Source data
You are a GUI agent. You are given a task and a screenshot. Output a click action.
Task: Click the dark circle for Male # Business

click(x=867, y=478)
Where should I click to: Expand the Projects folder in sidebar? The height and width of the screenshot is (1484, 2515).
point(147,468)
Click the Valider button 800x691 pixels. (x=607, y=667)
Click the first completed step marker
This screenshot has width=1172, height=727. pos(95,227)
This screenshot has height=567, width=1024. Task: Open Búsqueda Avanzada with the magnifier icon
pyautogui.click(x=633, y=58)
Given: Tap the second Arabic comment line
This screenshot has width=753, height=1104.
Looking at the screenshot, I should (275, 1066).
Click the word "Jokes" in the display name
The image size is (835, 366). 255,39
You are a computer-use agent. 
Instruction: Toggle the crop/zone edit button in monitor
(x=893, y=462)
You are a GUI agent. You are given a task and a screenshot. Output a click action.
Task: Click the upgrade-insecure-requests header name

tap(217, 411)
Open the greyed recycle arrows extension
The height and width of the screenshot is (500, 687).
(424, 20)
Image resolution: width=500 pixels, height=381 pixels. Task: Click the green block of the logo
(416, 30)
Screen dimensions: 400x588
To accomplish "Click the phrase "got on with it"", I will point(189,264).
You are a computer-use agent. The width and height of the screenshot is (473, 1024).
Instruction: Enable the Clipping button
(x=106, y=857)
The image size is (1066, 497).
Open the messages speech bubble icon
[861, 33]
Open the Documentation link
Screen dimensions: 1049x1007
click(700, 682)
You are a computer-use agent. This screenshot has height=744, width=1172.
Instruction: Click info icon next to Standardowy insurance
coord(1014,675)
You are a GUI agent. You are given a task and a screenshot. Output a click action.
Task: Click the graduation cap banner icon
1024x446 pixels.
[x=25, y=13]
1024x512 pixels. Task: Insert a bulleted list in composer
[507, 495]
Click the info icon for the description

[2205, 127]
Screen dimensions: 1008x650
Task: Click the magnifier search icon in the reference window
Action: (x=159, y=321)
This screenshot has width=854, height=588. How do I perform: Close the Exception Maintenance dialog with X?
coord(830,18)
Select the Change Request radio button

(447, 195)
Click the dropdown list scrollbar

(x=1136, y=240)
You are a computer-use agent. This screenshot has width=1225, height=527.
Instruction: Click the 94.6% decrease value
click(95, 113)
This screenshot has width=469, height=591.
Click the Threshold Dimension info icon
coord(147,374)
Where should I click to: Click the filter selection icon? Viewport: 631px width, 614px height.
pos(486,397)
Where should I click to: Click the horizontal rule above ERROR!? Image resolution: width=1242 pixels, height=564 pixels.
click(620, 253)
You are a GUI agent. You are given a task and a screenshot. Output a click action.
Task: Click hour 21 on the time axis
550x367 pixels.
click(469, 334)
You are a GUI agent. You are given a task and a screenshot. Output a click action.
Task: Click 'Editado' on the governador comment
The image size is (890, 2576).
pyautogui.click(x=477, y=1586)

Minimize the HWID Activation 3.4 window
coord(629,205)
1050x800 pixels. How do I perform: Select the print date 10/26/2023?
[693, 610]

### Problem requirements
Please set down each of the entries above exactly as given.

### Answer to the problem
You are a GUI agent. You are given a task and a screenshot. Output a click action.
Task: Click the dark circle for Male # Business

click(x=867, y=478)
Where should I click to: Expand the Projects folder in sidebar? The height and width of the screenshot is (1484, 2515).
point(147,468)
Click the Valider button 800x691 pixels. (x=607, y=667)
Click the first completed step marker
This screenshot has width=1172, height=727. pos(95,227)
This screenshot has height=567, width=1024. Task: Open Búsqueda Avanzada with the magnifier icon
pyautogui.click(x=633, y=58)
Given: Tap the second Arabic comment line
This screenshot has width=753, height=1104.
Looking at the screenshot, I should (275, 1066).
Click the word "Jokes" in the display name
The image size is (835, 366). 255,39
You are a computer-use agent. 
Instruction: Toggle the crop/zone edit button in monitor
(x=893, y=462)
You are a GUI agent. You are given a task and a screenshot. Output a click action.
Task: Click the upgrade-insecure-requests header name

tap(217, 411)
Open the greyed recycle arrows extension
The height and width of the screenshot is (500, 687).
(424, 20)
Image resolution: width=500 pixels, height=381 pixels. Task: Click the green block of the logo
(416, 30)
Screen dimensions: 400x588
To accomplish "Click the phrase "got on with it"", I will point(189,264).
You are a computer-use agent. The width and height of the screenshot is (473, 1024).
Instruction: Enable the Clipping button
(x=106, y=857)
The image size is (1066, 497).
Open the messages speech bubble icon
[861, 33]
Open the Documentation link
Screen dimensions: 1049x1007
click(700, 682)
You are a computer-use agent. This screenshot has height=744, width=1172.
Instruction: Click info icon next to Standardowy insurance
coord(1014,675)
You are a GUI agent. You are given a task and a screenshot. Output a click action.
Task: Click the graduation cap banner icon
1024x446 pixels.
[x=25, y=13]
1024x512 pixels. Task: Insert a bulleted list in composer
[507, 495]
Click the info icon for the description

[2205, 127]
Screen dimensions: 1008x650
Task: Click the magnifier search icon in the reference window
Action: (x=159, y=321)
This screenshot has width=854, height=588. How do I perform: Close the Exception Maintenance dialog with X?
coord(830,18)
Select the Change Request radio button

(447, 195)
Click the dropdown list scrollbar

(x=1136, y=240)
You are a computer-use agent. This screenshot has width=1225, height=527.
Instruction: Click the 94.6% decrease value
click(95, 113)
This screenshot has width=469, height=591.
Click the Threshold Dimension info icon
coord(147,374)
Where should I click to: Click the filter selection icon? Viewport: 631px width, 614px height.
pos(486,397)
Where should I click to: Click the horizontal rule above ERROR!? Image resolution: width=1242 pixels, height=564 pixels.
click(620, 253)
You are a GUI agent. You are given a task and a screenshot. Output a click action.
Task: Click hour 21 on the time axis
550x367 pixels.
click(469, 334)
You are a GUI agent. You are given a task and a screenshot. Output a click action.
Task: Click 'Editado' on the governador comment
The image size is (890, 2576).
pyautogui.click(x=477, y=1586)

Minimize the HWID Activation 3.4 window
coord(629,205)
1050x800 pixels. How do I perform: Select the print date 10/26/2023?
[693, 610]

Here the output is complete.